__Verilen metin__.
• • •
Bir üst katta bulunan Felsefe ve Din Bilimleri bölümüne geçiyoruz. Bölüm Başkanı Prof. Dr. Gantuya Magsarjav Hanım, odasını aynı bölümde Prof. Dr. Sodnomdorj Yanjinsuren hanımla ve asistanlarıyla paylaşıyor.  Burada bize,  öğleden sonra başlayacak ve ertesi gün de devam edecek olan gireceğimiz, lisans ve yüksek lisans dersleri ile alakalı bilgilendirmeler yapıyorlar. Bu bilgilendirmelerin ardından, dostluğun pekiştirilmesi adına, bu projede yer alan heyet üyelerimize hediye takdimleri gerçekleşiyor.  Hediye de üzerinde projenin tarihleri yer alan bir bakır tas, gök mavi renginde bir ipek kaşkol ve "kurut" adı verilen, Moğolistana özgü, küçükbaş ve büyükbaş hayvanların sütü karıştırılarak, sütün mayalanıp kurutulması ile yapılan bir tür milli yiyecek olan peynir hediye ediliyor. Tabii ilk başta, bu hediyelerin sembolik bir anlam taşıdığını bildiğimizden dolayı, bu sembolik anlamların ne olduğunu soruyoruz. Bakır tas --ki Moğolistan, bakır madenleri çok zengin olan bir ülke- bolluğu, bereketi ifade ediyormuş ve bizdeki "Bir fincan kahvenin kırk yıl hatırı vardır" sözüne karşılık gelecek bir mana ifade ediyormuş.  Gök mavi ipek fular ise ömrün gökyüzü kadar sonsuz olsun, hayatın güzel olsun mânâsına geliyormuş.  Tabii bu aynı zamanda Budist bir inanışının da bir yansıması.  Moğolistan'a özgü peynirde Moğolistan'da size verilen değeri ve ikramı gösteriyor.  Bu sembolik olarak derin manalar ifade eden hediyelerimizi de aldıktan sonra ilk günün öğleye kadar olan bölümünü tamamlamış oluyoruz.
• • •
__Sağlanan veriler__.

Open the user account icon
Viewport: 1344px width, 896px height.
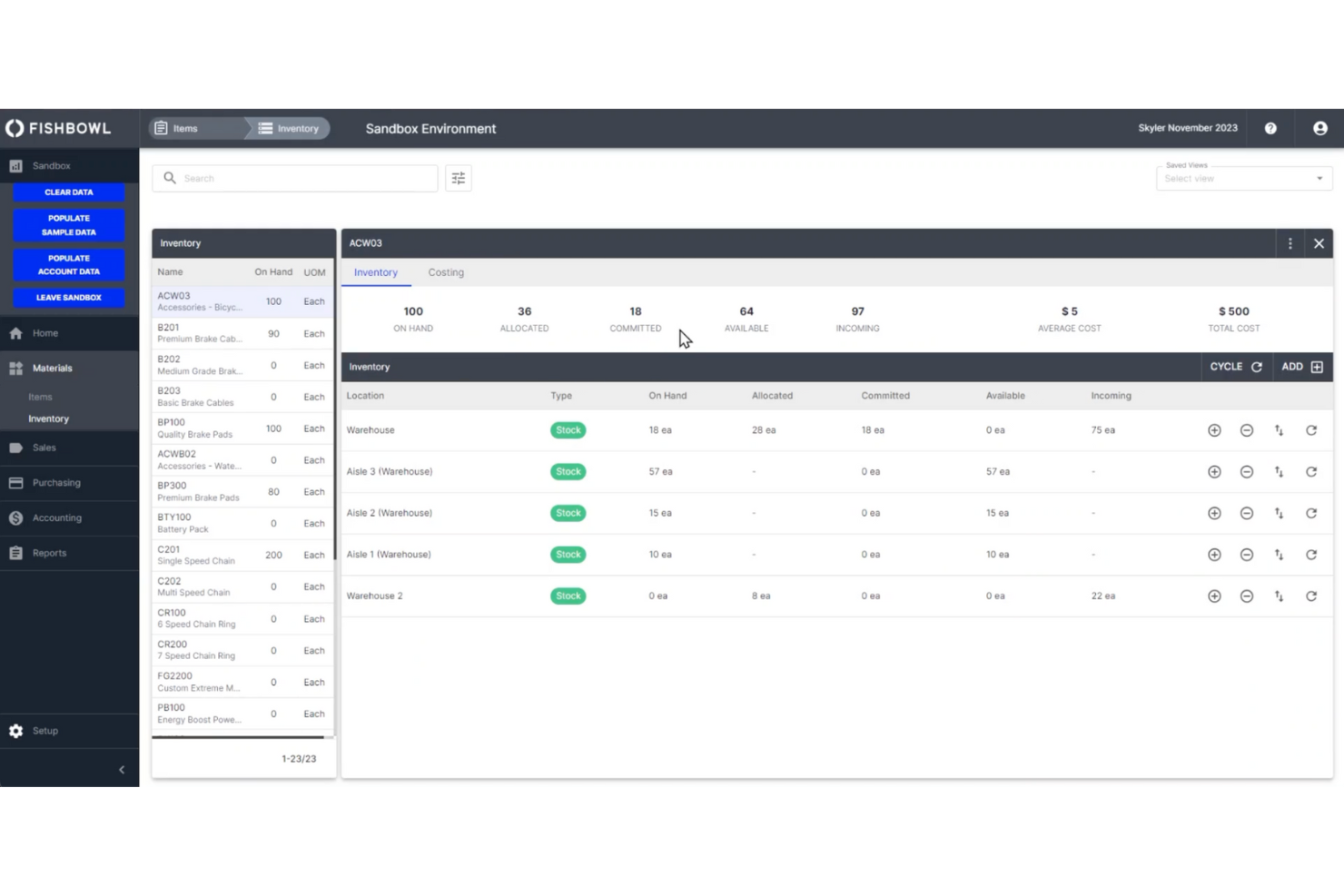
• • •
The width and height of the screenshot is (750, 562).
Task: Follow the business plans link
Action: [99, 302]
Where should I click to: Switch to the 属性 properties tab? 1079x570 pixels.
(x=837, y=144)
• • •
__Görev listesi__.
1: Moğolistan ziyaretini anlatan metne göre hediye edilen bakır tas hangi iki kavramı ifade ediyor?
2: Moğolistan ziyaretini anlatan metni kaldığı yerden devam ettirin.

__Görev yanıtları__.
1: Bakır tas bolluğu ve bereketi ifade ediyor.

2:
Öğle yemeği için üniversiteye yürüme mesafesindeki bir Özbek Müslüman kardeşimizin işletmekte olduğu lokantaya gidiyoruz.  Lokantaya girdiğimizde, bölüm hocalarının, hassasiyetle, yiyeceklerimizin helal kesim olması, haram her hangi bir katkı maddesi olmaması, noktasında restoran çalışanları ile yapmış olduğu diyaloglar ilgimizi çekiyor. Zira misafire verilen değeri, misafire gösterilen saygıyı ifade ediyor ki; bu gelmiş olduğumuz Özbek Lokantası da rastgele seçilmiş bir veya sırf üniversiteye yakınlığından dolayı tercih edilmiş bir mekan değil. Helal kesim etler kullandığı için ve işletmecisi de bir Müslüman olduğundan dolayı, Türkiye'den gelen Müslüman ilim adamlarından oluşan heyetimizi, böyle bir mekanda ağırlamayı uygun görmüşler. Burada Özbek pilavı ve Özbek kebapları ikram ediliyor. Yemeğimizi yedikten sonra, günün ilk dersi/öğleden sonra,  Iğdır Üniversitesi İlahiyat Fakültesi, Dinler Tarihi Dr. Öğretim Üyesi İsmail Başaran Hocamın dersi ile üniversitedeki lisans düzeyindeki derslerimizin açılışını yapmış oluyoruz. İsmail Başaran Hocam, "İslam'ın Temel Kaynakları; Kur'an ve Sünnet" konulu dersini dinler tarihçisi olmasının birikimiyle, Yahudilik ve Hristiyanlığın kutsal kitaplarıyla ve dini kaynakları ile karşılaştırmalı olarak öğrencilere aktarıyor.  Amfideki yüz elliye yakın öğrencinin, ilgisi alakası üst düzey. Öğrencilerin hiçbir şey kaçırmadan dinleme rikkati gözlerden kaçmıyor.  Verimli bir dersten sonra üniversitedeki ilk günümüzü tamamlamış oluyoruz.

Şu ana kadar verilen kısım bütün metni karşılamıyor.